On the Stash blog, zeitgeisty posts like, "Would you invest in Westworld?" and "Friends with Bond-ifits" draw readers in. There is no post, however, on doing the basic math that might raise questions about Stash's $1-per-month fee. Stash charges that amount for all accounts with an average daily account balance of at least $1 (accounts with balances over $5,000 pay 0.25% per year, charged monthly and calculated daily). That means that a customer who puts just $100 in the Stash app could easily wipe out his or her investment gains by the end of the year.

"There's a school of thought that says, if I had done this with most discount brokers it would have cost $10 or $12 to do the trade," Krieg says. "So it's a wash, because we don't charge a trading commission."

In other words, you pay for the privilege of seeing yourself as an active investor.

Wise Banyan offers less choice, but for the compelling price of "free." The company doesn't charge for basic investment management services; instead, it plans to layer on extras like tax-loss harvesting (which, to be fair, is already included in the base fees that Betterment and Wealthfront charge).

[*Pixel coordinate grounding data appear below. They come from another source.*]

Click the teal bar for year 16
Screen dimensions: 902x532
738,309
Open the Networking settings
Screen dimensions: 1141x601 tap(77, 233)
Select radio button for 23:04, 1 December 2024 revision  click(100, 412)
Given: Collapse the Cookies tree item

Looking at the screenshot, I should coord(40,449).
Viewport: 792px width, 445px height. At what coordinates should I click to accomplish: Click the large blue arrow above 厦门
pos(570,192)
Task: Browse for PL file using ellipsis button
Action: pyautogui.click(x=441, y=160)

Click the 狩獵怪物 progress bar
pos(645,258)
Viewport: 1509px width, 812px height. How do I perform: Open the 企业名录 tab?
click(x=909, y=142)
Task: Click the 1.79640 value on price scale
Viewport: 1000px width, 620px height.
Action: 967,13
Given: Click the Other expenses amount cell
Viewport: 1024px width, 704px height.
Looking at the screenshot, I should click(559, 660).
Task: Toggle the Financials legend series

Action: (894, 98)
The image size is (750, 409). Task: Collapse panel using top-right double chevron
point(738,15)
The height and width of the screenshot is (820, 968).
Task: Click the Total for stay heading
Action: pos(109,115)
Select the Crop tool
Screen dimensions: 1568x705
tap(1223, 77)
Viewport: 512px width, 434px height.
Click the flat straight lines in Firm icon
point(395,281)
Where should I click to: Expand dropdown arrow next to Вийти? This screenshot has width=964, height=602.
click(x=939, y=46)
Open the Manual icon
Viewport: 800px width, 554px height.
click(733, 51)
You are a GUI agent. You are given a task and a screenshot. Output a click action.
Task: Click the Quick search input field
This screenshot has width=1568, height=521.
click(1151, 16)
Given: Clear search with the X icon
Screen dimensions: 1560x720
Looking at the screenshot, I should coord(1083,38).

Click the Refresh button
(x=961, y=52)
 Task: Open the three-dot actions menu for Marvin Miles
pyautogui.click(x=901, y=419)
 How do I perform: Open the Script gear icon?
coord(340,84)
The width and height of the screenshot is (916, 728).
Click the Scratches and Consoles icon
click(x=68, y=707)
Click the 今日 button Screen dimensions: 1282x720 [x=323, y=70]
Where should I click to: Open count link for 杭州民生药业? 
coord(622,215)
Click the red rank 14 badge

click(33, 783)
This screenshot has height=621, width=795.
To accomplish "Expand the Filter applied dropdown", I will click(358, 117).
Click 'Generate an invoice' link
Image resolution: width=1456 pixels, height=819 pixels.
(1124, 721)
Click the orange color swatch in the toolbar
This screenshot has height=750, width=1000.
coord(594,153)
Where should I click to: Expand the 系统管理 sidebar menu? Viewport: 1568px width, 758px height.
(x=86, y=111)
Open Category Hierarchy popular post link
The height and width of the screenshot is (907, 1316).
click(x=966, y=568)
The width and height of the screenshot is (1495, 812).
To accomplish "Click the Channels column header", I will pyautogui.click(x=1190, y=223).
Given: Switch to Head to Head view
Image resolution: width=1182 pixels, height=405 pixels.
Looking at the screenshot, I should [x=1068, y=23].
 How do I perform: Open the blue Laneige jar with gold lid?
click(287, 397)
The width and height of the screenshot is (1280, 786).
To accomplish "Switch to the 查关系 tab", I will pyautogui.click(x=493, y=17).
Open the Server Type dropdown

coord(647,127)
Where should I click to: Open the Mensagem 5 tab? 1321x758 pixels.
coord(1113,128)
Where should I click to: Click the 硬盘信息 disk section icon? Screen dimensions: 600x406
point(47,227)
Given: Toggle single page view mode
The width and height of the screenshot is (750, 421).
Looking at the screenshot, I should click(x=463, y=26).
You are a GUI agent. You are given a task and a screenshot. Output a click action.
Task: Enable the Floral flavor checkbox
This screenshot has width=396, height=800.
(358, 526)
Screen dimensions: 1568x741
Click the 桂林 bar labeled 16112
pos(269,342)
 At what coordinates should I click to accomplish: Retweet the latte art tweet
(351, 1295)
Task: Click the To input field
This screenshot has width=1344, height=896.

"I would rather have 100,000 people starting with a dollar than one $100,000 client," says Zhou. "We're really thinking about how to make this accessible to everyone." Over time, she wants to use data to get smarter about helping Wise Banyan customers work toward goals like home ownership. Combine location information with annual income and household size, for example: "We'll give you a recommendation for a down payment, and tell you how much to put in every week or every month."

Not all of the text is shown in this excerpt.